===== TEXTO BASE

Tramita na Câmara o Projeto de Lei 670/2015, de autoria do deputado William Woo (PV-SP), que inclui as pranchas de surfe entre os itens da franquia de bagagem normal nos voos de passageiros. A proposta altera o Código Brasileiro de Aeronáutica (Lei 7.465/86).
O projeto ainda estabelece que a eventual cobrança pelo transporte desse tipo de equipamento, nos casos em que o passageiro exceder o limite estabelecido para franquia, será feita com base no peso.
De acordo com o autor, os surfistas que viajam com suas pranchas são obrigados a pagar separadamente pelo embarque do material, porque ele é considerado bagagem especial pelas companhias aéreas. “Algumas companhias cobram por prancha, outras por peso, e outras ainda estabelecem um preço fixo por volume de pranchas. De qualquer maneira, ficou praticamente impossível embarcar sem pagar nada”, ressalta o parlamentar. Ele informa que são cobrados valores abusivos, que chegam a quase dois mil dólares por um jogo de 12 pranchas.

==========
===== MATERIAL DE ORIGEM

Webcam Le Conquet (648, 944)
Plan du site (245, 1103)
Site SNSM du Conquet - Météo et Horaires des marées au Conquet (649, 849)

==========

> **EXERCÍCIOS**
a) Enumere as formas de cobrança pelas pranchas que, segundo o parlamentar citado no texto sobre o projeto das pranchas de surfe, as companhias aéreas adotam.
b) Retome o texto sobre o projeto das pranchas de surfe após a frase final, que menciona os valores cobrados por um jogo de 12 pranchas, e dê continuidade a ele.
A listagem provém de uma fonte distinta do texto base.

> **RESULTADOS ESPERADOS**
a)
- Cobrança por prancha
- Cobrança por peso
- Preço fixo por volume de pranchas

b)
Woo relata que a Agência Nacional de Aviação Civil (Anac) foi procurada por alguns surfistas e considerou a cobrança ilegal. Isso porque, na franquia de 23 quilos em voos domésticos, só é proibido levar animais vivos. O mesmo ocorre nos voos internacionais, cujo limite é de 32 quilos.
O deputado destaca ainda que o Código Brasileiro de Aeronáutica não define em seu texto a abrangência da franquia de bagagem, e apenas uma portaria do antigo Departamento de Aviação Civil (DAC) estabelece os limites de peso. “Entretanto, qualquer objeto de uso pessoal do passageiro, inclusive material esportivo que não se enquadre dentro das especificações de tamanho estabelecidas pela International Air Transport Association (Iata), é considerado ‘bagagem especial’ pelas empresas aéreas nacionais”, ressalta. Para acabar com essa “interpretação equivocada”, ele considera necessário mudar o código.